$r_p(t) = \sum\limits_{i}^{n}w_i r_i(t)$
$ w_i = \frac{MarketCap_i}{\sum_{j}^{n}{MarketCap_j}} $
$ r_p(t) = \beta_pr_m(t) + \sum\limits_{i}^{n}w_i \alpha_i(t)$
# Treat Model CAPM as a simple linear regression
from scipy import stats
import pandas as pd
import pandas_datareader as web
help(stats.linregress)
spy_etf = web.DataReader('SPY','google')
spy_etf.info()
spy_etf.head()
# Get dates from ,head() and .tail()
start = pd.to_datetime('2010-01-04')
end = pd.to_datetime('2017-07-18')
aapl = web.DataReader('AAPL','google',start,end)
aapl.head()
Re-assign spy_etf with 'start' and 'end' dates so that the number of period matches with aapl. Otherwise, you can't plot the scatter graph
spy_etf = web.DataReader('SPY','google', start, end)
import matplotlib.pyplot as plt
%matplotlib inline
aapl['Close'].plot(label='AAPL',figsize=(10,8))
spy_etf['Close'].plot(label='SPY Index')
plt.legend()
aapl['Cumulative'] = aapl['Close']/aapl['Close'].iloc[0]
spy_etf['Cumulative'] = spy_etf['Close']/spy_etf['Close'].iloc[0]
aapl['Cumulative'].plot(label='AAPL',figsize=(10,8))
spy_etf['Cumulative'].plot(label='SPY Index')
plt.legend()
plt.title('Cumulative Return')
aapl['Daily Return'] = aapl['Close'].pct_change(1)
spy_etf['Daily Return'] = spy_etf['Close'].pct_change(1)

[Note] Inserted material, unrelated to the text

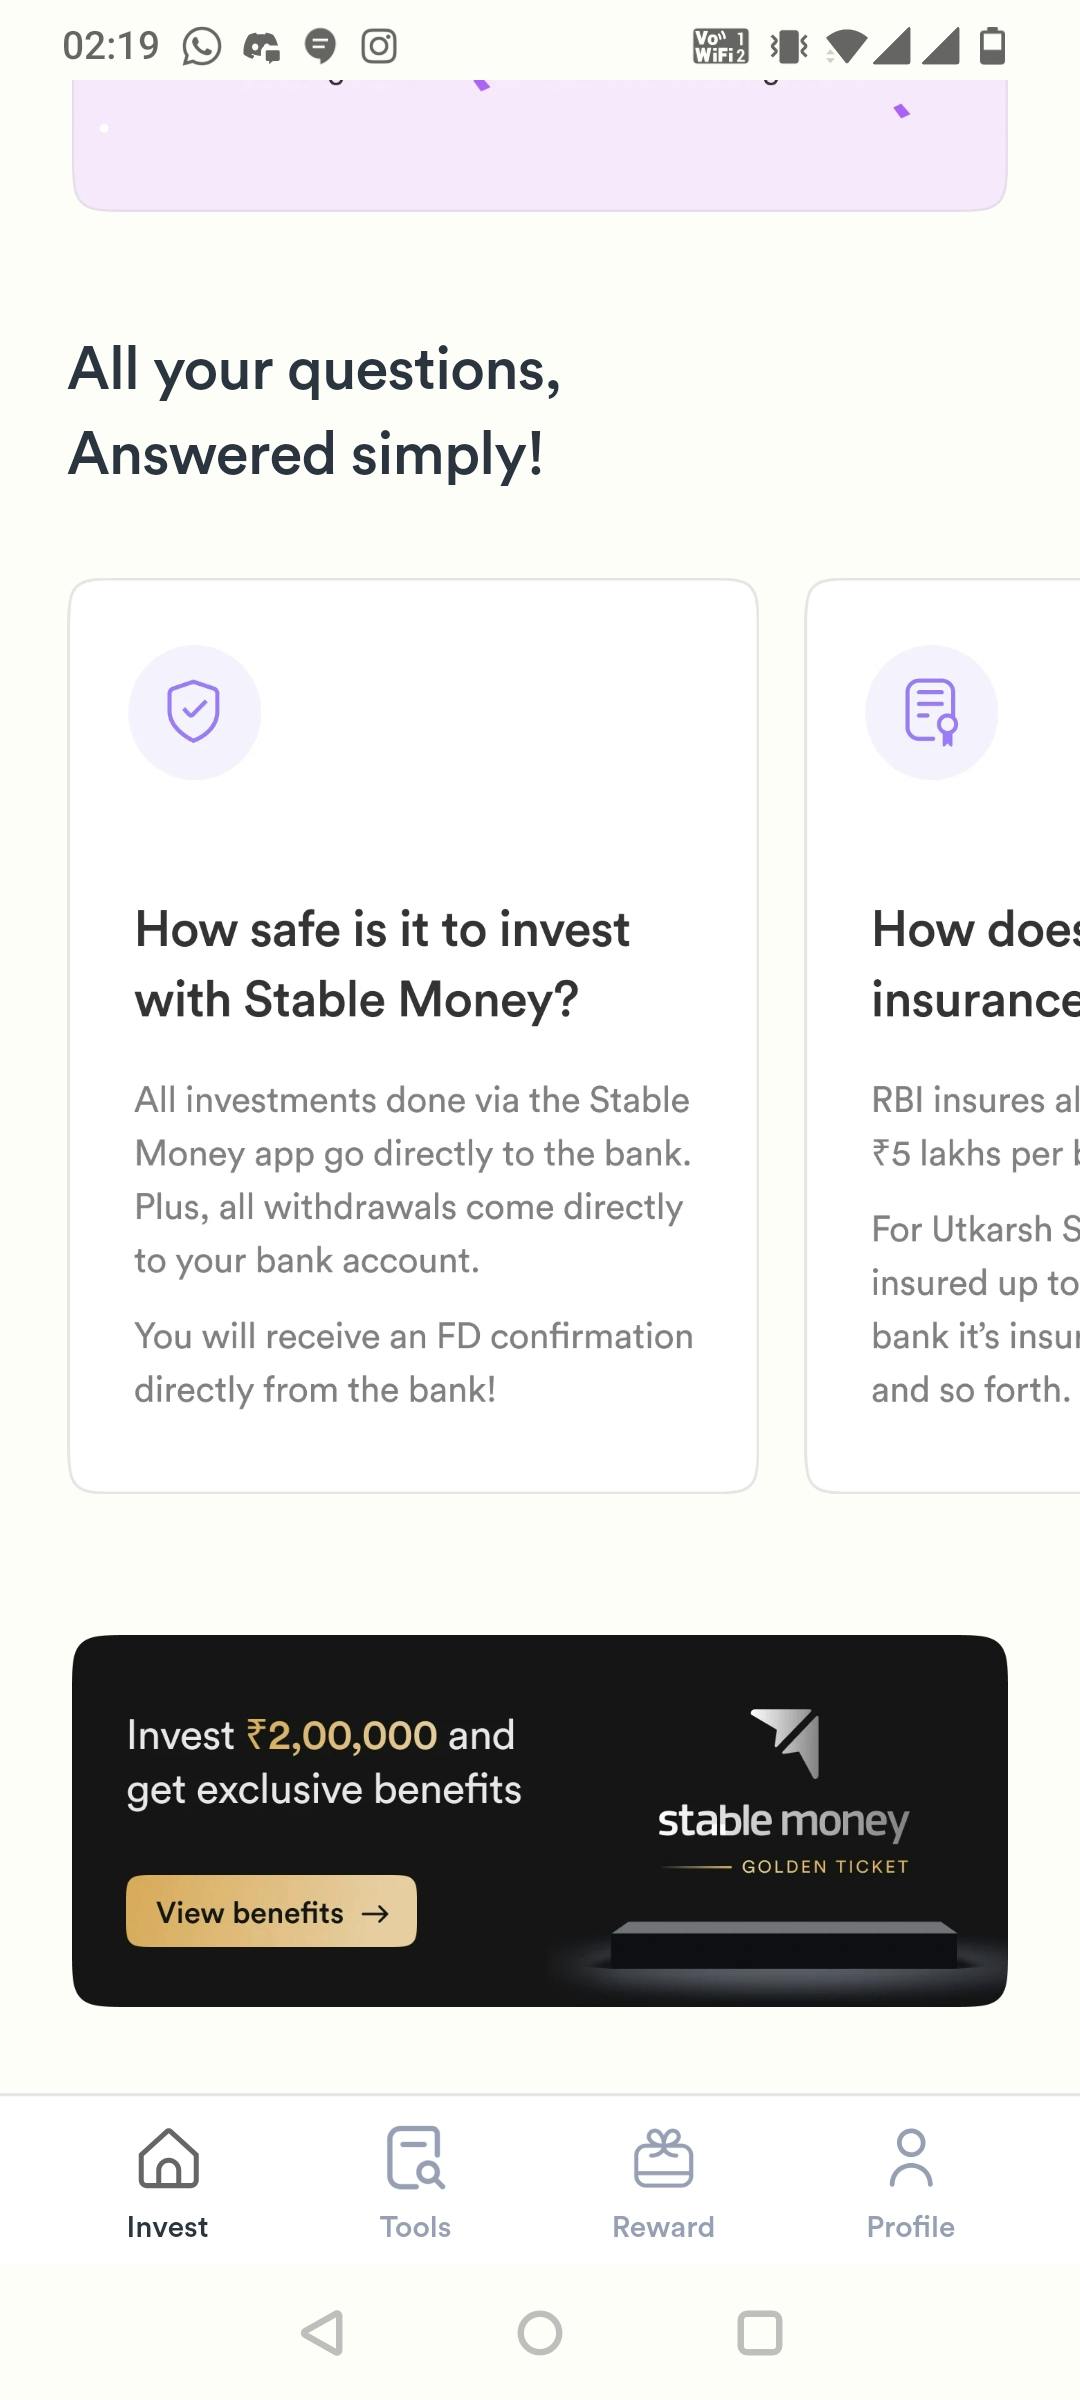Tap the Instagram notification icon
Viewport: 1080px width, 2400px height.
(379, 46)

Plot scatter graph to see if there is any correlation visually
plt.scatter(aapl['Daily Return'],spy_etf['Daily Return'],alpha=0.3)

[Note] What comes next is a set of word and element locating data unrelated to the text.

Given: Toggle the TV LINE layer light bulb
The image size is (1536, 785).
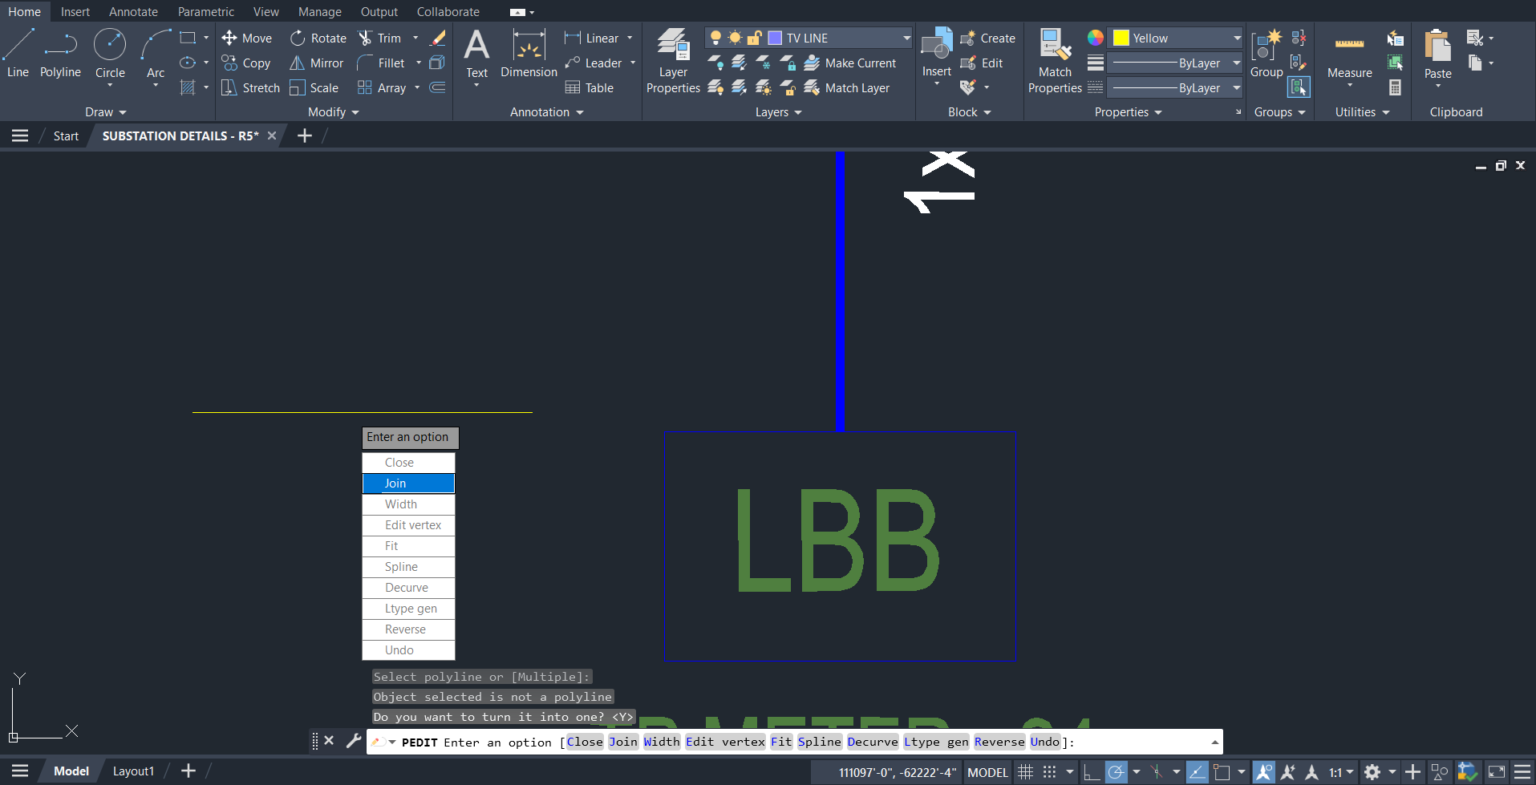Looking at the screenshot, I should click(716, 37).
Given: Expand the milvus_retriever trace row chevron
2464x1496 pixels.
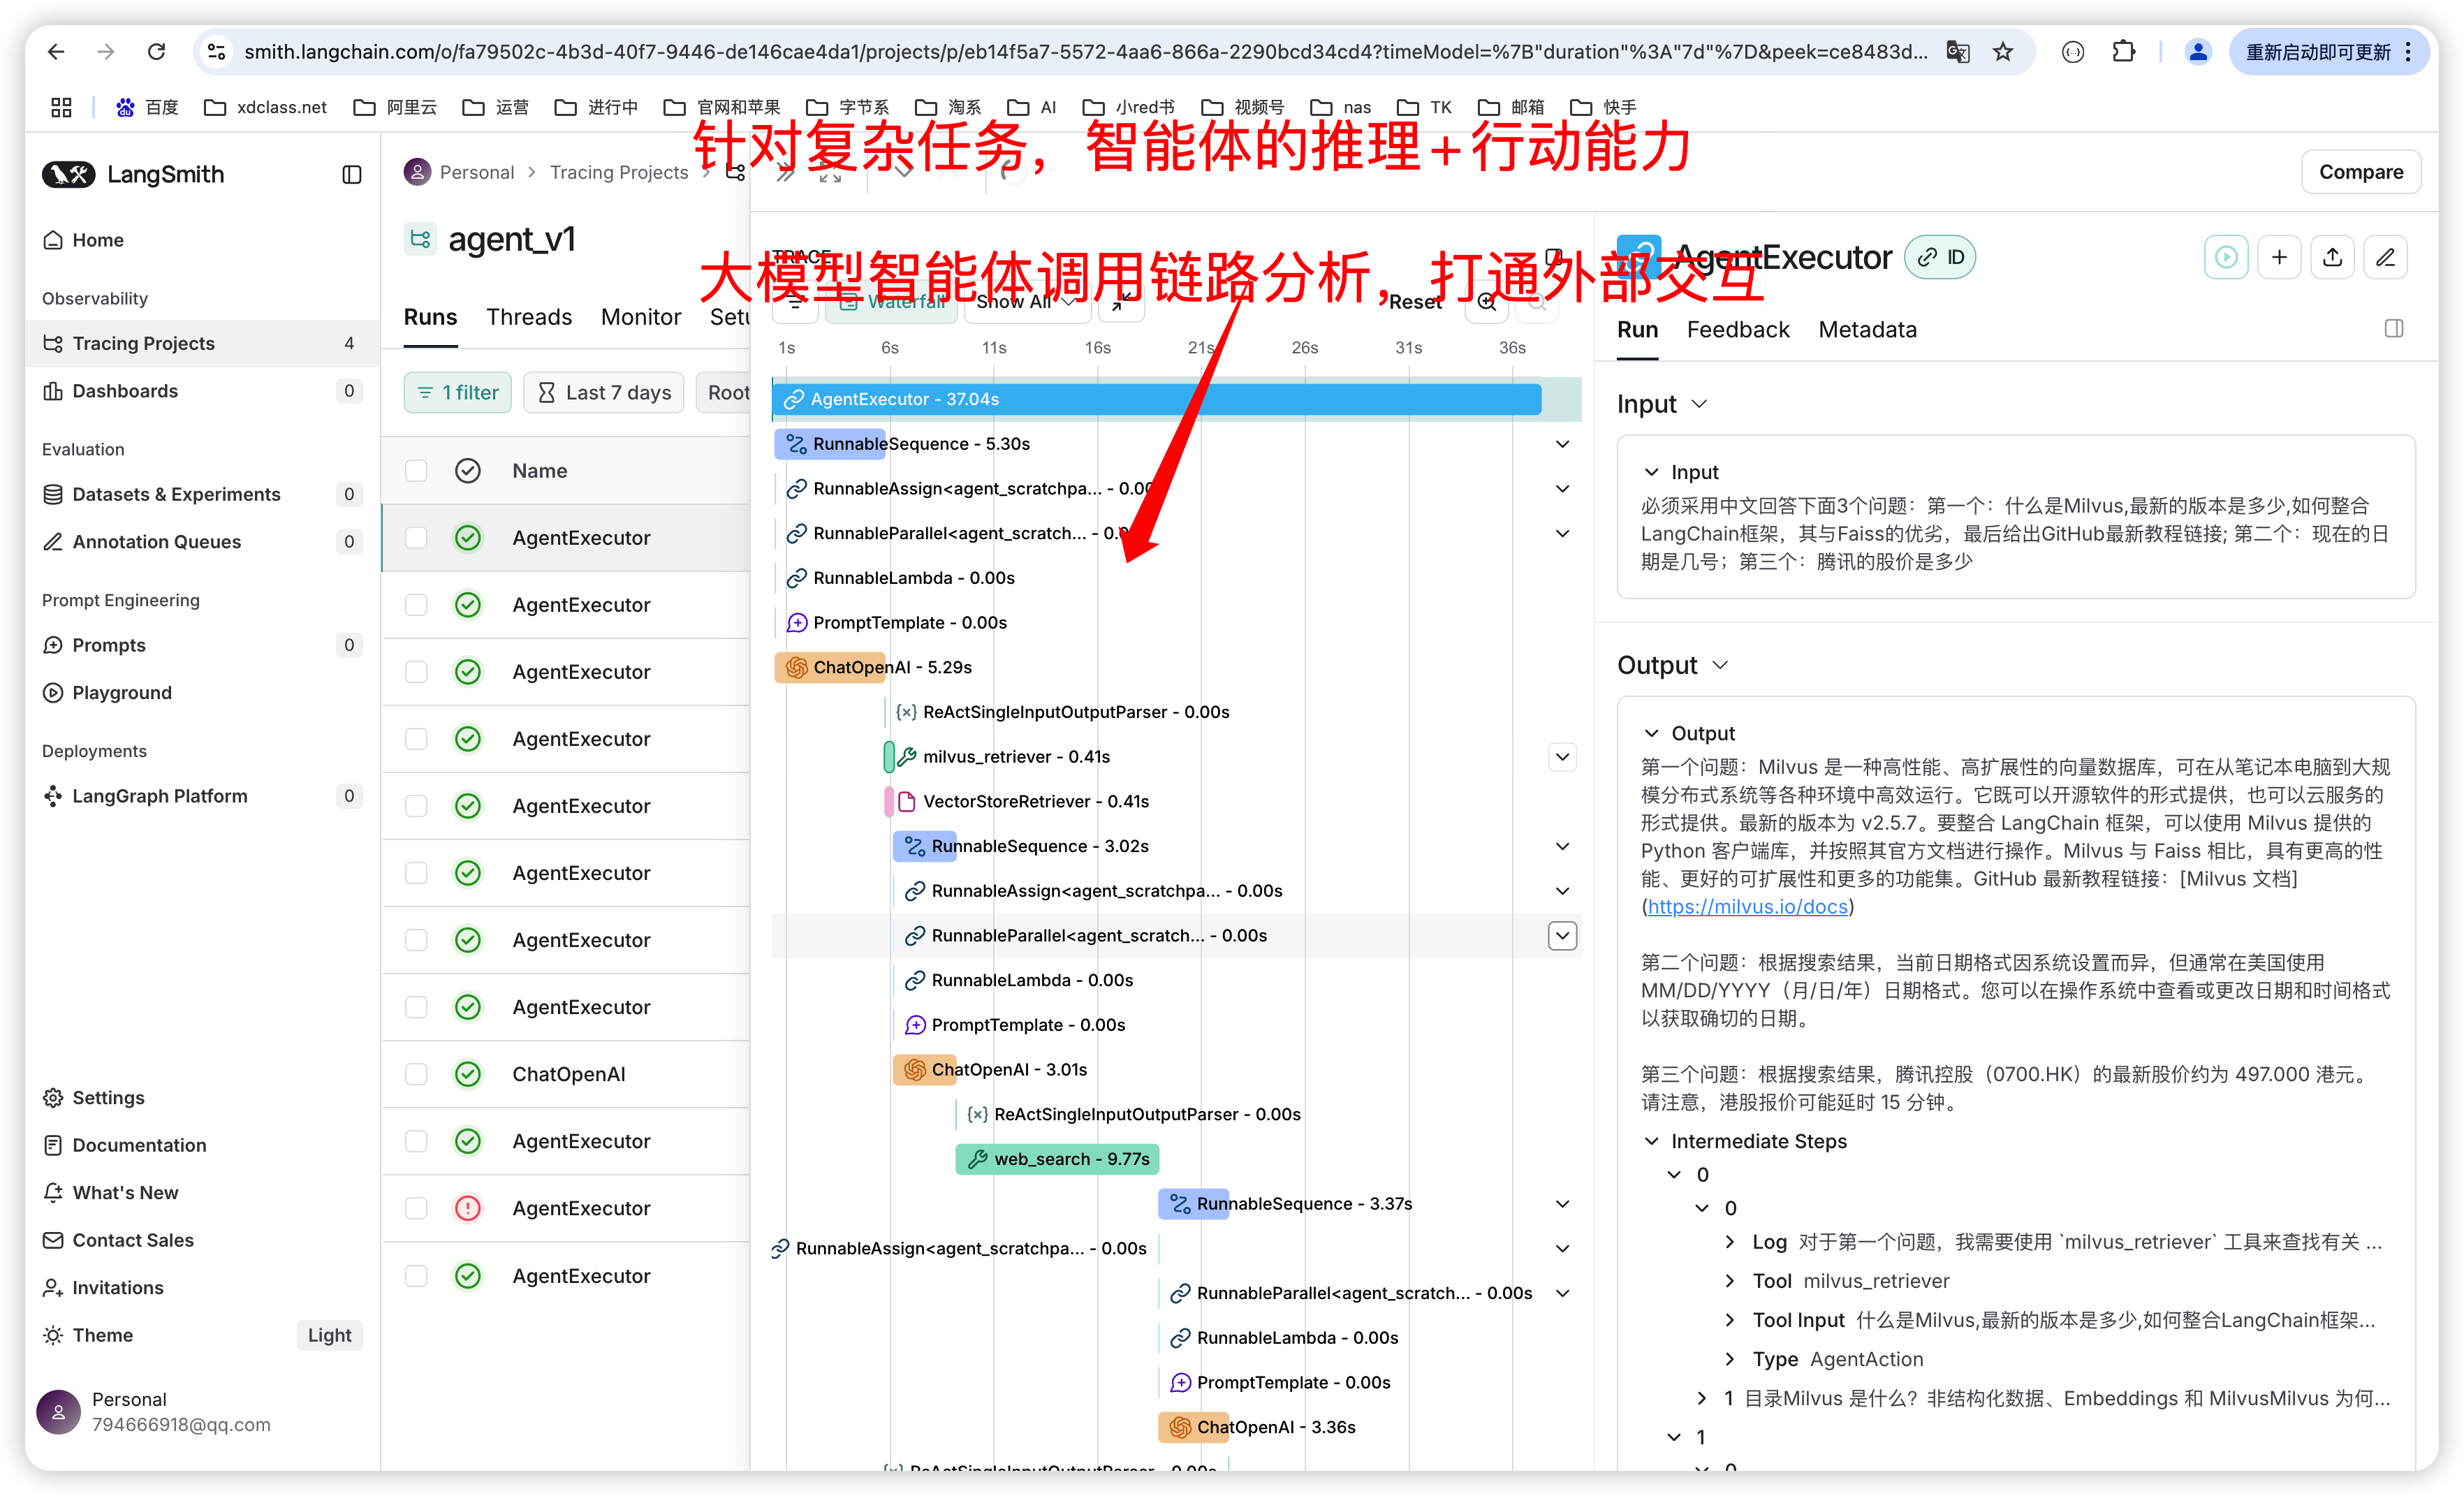Looking at the screenshot, I should click(x=1562, y=757).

aapl['Daily Return'].hist(bins=100)
spy_etf['Daily Return'].hist(bins=100)
Get Beta & Alpha values from unpacking function .linregress()

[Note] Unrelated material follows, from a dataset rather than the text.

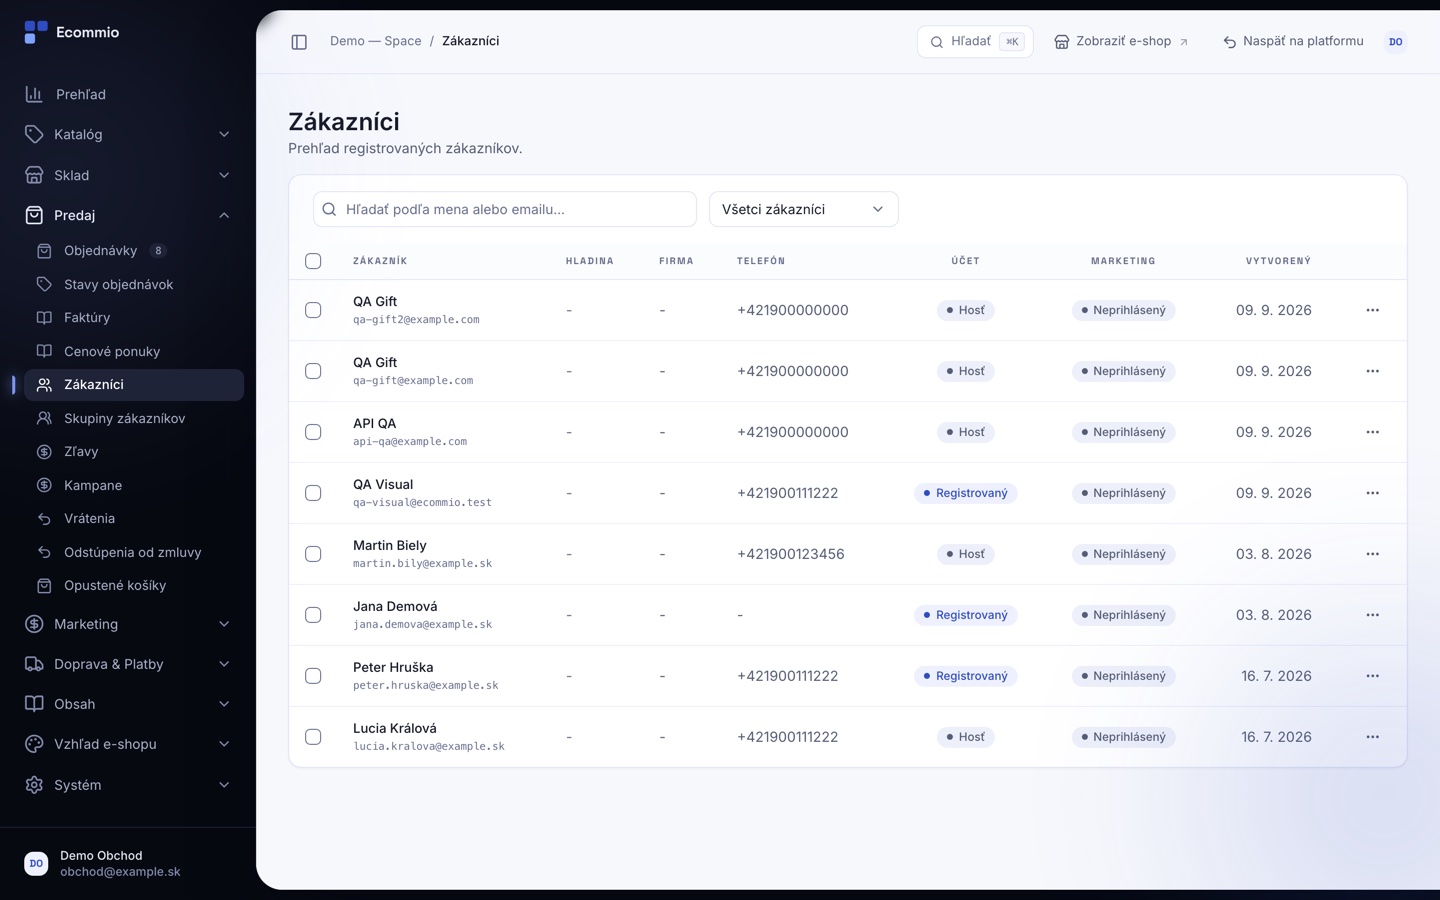Open the Všetci zákazníci filter dropdown
Image resolution: width=1440 pixels, height=900 pixels.
click(x=803, y=209)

beta,alpha,r_value,p_value,std_err = stats.linregress(aapl['Daily Return'].iloc[1:],spy_etf['Daily Return'].iloc[1:])
beta
alpha
r_value
We simulate the scenario by creating a fake stock with return = spy_etf + noise with mean of 0 and std dev of 0.001
spy_etf['Daily Return'].head()
import numpy as np
noise = np.random.normal(0, 0.001, len(spy_etf['Daily Return'].iloc[1:]))
noise
fake_stock = spy_etf['Daily Return'].iloc[1:] + noise
plt.scatter(fake_stock, spy_etf['Daily Return'].iloc[1:], alpha=0.25)
beta,alpha,r_value,p_value,std_err = stats.linregress(spy_etf['Daily Return'].iloc[1:]+noise,spy_etf['Daily Return'].iloc[1:])
Beta value is almost 1. The fake stock is highly correlated with SPY
beta
alpha
Looks like our understanding is correct! If you have a stock that lines up with the index or the market itself, you'll have a really high beta value (close to 1) and a really low alpha value.